Set exercise.
Please write out, word for word, the stretch from "Having completed the" through "one. (Loftus et al., 1995)." in the piece on false memories below.

Source extract.

____________

Mon May 1, 2006, 1:10 PM
If one individual claims to have no recollection of an event while another individual can recall it in a detailed and clear manner it becomes difficult to ascertain whose account should be trusted. Because an individual can recall an event with considerable clarity and detail, their account should not necessarily be trusted over the claim of another individual to have no recollection whatsoever of the event. This statement can be supported by the results of research studies in the field of memory which provide evidence to support the existence of false memories and the ease with which these false memories can be convincingly created.

A study by Loftus and Pickrell, ‘The Formation of False Memories’ (1995) provides detailed evidence in support of the existence of false memories. The participants were informed that they were participating in a study of their ability to recall childhood memories. Participants were students at the University of Washington, three males and twenty one females between the ages of eighteen and fifty-three. Each subject was then paired with a close family member who was well-informed about the childhood experiences of the participant. Participants received a booklet containing four short stories about the three true events and one false event from the participant’s childhood. There was sufficient room in the booklet under each story for the participant to record their own memory of the event. The information regarding the three true events was collected from the family member of the participant, as were details which could help the plausibility of the false event. All the false events followed the same basic outline: the participant was lost in a department store or mall while aged about five, was crying, was aided by an elderly woman and was finally reunited with their family after an extended period of time. The family member was also asked to verify whether or not a similar incident had in fact occurred in the participant’s childhood; only participants who had never endured a similar experience were involved in the experiment. (Loftus & Pickrell, 1995).

Having completed the booklet, participants were scheduled for two sperate interviews approximately one-two weeks after completing the booklet and another one-two weeks after that. At each interview participants were reminded about the details of the four events and were asked to recall any memory they had of each event. After this the participants were asked to rate the clarity of the memories on a scale of one to ten, one being not clear at all and ten being extremely clear. Participants were then asked to rate their confidence in being able to recall more about the event if they had more time to think about it. The second interview was the same as the first, however after completion subjects were de-briefed about the true intent of the study, and the planting of the false event. Participants were then asked to guess which event may have been the false one. (Loftus et al., 1995).

The twenty four participants were requested to remember seventy-two true events, and were able to recall something about forty-nine of the seventy-two, meaning that 68% of all true events were remembered. Six of the twenty-four participants, 25%, claimed to remember something about the false event. The remaining 75% of participants uniformly claimed not to remember the false event at all in both interviews. The mean clarity ratings for the individuals who claimed to remember the false event were 6.3 for both interviews. When asked at the end of the de-briefing which memory they thought was false, nineteen of the subjects correctly identified the false memory while the remaining five identified one of the true memories as being false. Majority of participants who correctly identified the false memory did so through elimination, not through failing in their belief that the memory was true. (Loftus et al., 1995).

____________

Given material.
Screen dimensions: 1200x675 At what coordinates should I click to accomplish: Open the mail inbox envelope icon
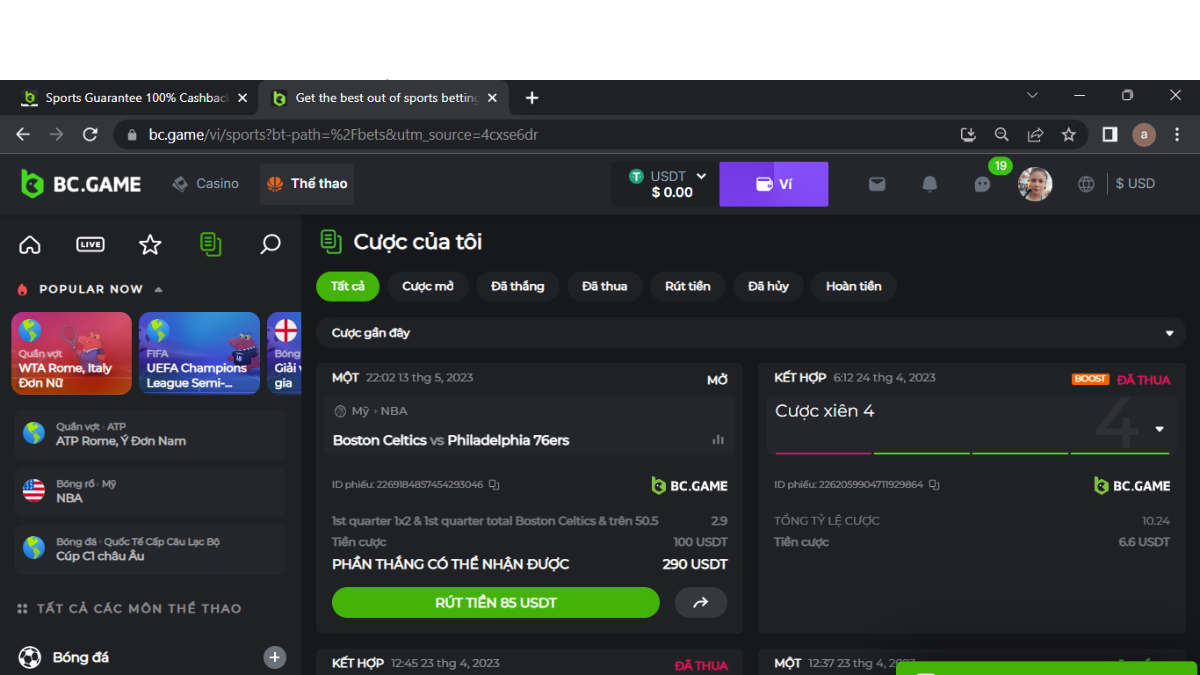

____________

Correct output.
Having completed the booklet, participants were scheduled for two sperate interviews approximately one-two weeks after completing the booklet and another one-two weeks after that. At each interview participants were reminded about the details of the four events and were asked to recall any memory they had of each event. After this the participants were asked to rate the clarity of the memories on a scale of one to ten, one being not clear at all and ten being extremely clear. Participants were then asked to rate their confidence in being able to recall more about the event if they had more time to think about it. The second interview was the same as the first, however after completion subjects were de-briefed about the true intent of the study, and the planting of the false event. Participants were then asked to guess which event may have been the false one. (Loftus et al., 1995).